The term originated in astronomy, when it was discovered that numerous observers making simultaneous observations would record slightly different values (for example, in recording the exact time at which a star crossed the wires of a reticule in a telescope), some of which were of a significant enough difference to afford for problems in larger calculations.
The existence of the effect was first discovered when, in 1796, the Astronomer Royal Neville Maskelyne dismissed his assistant Kinnebrooke because he could not better the error of his observations relative to Maskelyne's own values. The problem was forgotten and only analysed two decades later by Friedrich Wilhelm Bessel at Königsberg Observatory in Prussia. Setting up an experiment to compare the values, Bessel and an assistant measured the times at which several stars crossed the wires of a reticule in different nights. Compared to his assistant, Bessel found himself to be ahead by more than a second.

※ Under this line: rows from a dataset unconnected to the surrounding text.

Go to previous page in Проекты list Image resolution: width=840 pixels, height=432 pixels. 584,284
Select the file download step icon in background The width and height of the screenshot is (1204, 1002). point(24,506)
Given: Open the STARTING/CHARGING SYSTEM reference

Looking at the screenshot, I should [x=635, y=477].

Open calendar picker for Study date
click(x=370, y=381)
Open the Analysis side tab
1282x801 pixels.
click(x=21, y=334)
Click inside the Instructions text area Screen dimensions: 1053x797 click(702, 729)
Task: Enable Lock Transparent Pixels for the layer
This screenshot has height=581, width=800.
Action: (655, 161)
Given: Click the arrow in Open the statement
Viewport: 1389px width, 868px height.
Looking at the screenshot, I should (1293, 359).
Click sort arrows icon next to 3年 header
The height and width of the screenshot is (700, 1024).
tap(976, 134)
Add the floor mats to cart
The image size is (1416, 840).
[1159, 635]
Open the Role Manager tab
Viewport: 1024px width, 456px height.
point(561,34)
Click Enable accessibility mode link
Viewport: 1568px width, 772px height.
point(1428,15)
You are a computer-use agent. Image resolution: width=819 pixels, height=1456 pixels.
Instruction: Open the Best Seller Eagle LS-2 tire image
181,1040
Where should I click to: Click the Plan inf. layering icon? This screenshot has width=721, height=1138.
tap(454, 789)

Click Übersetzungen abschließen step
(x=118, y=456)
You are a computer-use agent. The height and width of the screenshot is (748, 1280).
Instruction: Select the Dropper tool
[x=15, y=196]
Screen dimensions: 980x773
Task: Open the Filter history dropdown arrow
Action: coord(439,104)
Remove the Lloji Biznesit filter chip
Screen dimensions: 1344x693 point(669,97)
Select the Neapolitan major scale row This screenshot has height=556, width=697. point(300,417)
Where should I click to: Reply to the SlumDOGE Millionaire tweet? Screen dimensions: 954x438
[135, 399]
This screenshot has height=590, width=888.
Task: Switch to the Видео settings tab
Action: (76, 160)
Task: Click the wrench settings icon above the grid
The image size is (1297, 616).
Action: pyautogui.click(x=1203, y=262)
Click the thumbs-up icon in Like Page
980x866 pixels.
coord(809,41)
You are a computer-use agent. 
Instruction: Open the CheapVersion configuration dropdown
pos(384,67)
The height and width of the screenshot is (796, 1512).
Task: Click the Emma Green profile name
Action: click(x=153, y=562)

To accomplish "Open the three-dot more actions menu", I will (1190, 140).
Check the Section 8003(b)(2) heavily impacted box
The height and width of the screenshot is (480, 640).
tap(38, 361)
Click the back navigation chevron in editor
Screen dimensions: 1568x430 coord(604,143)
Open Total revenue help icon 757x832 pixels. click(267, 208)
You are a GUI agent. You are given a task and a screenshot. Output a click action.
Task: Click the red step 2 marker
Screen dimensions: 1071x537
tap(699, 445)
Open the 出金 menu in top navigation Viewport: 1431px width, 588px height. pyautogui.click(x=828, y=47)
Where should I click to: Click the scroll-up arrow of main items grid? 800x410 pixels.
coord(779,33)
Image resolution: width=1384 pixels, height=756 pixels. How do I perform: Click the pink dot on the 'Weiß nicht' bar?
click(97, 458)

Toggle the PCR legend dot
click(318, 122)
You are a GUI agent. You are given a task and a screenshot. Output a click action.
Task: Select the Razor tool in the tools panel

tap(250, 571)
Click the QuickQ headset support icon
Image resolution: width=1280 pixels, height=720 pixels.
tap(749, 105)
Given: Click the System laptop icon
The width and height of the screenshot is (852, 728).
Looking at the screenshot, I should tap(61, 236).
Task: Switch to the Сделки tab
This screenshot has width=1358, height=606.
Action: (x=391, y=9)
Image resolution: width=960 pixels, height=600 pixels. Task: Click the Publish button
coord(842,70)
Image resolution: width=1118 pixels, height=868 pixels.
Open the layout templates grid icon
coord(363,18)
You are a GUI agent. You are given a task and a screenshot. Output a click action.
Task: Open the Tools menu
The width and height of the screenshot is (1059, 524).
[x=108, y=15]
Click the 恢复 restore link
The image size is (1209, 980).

In response to this realization, astronomers became increasingly suspicious of the results of other astronomers and their own assistants and began systematic programs to attempt to find ways to remove or lessen the effects. These included attempts at the automation of observations (appealing to the presumed objectivity of machines), training observers to try to avoid certain known errors (such as those caused by lack of sleep), developing machines that could allow multiple observers to make observations at the same time, the taking of redundant data and using techniques such as the method of least squares to derive possible values from them, and trying to quantify the biases of individual workers so that they could be subtracted from the data. It became a major topic in experimental psychology as well, and was a major motivation for developing methods to deal with error in astronomy.

==James and Jung==

William James helped move the concept of the personal equation from astronomy to social science, arguing that theoretical preconceptions and personal knowledge could lead investigators to wild interpretations based largely on their own personal equations.

Carl Jung took up the idea in his book Psychological Types, arguing that in psychology "one sees what one can best see oneself". He continued to wrestle in later writings with the problems of psychological solipsism and infinite regress this potentially posed, and considered every therapist should have at least a good working knowledge of his or her own personal equation.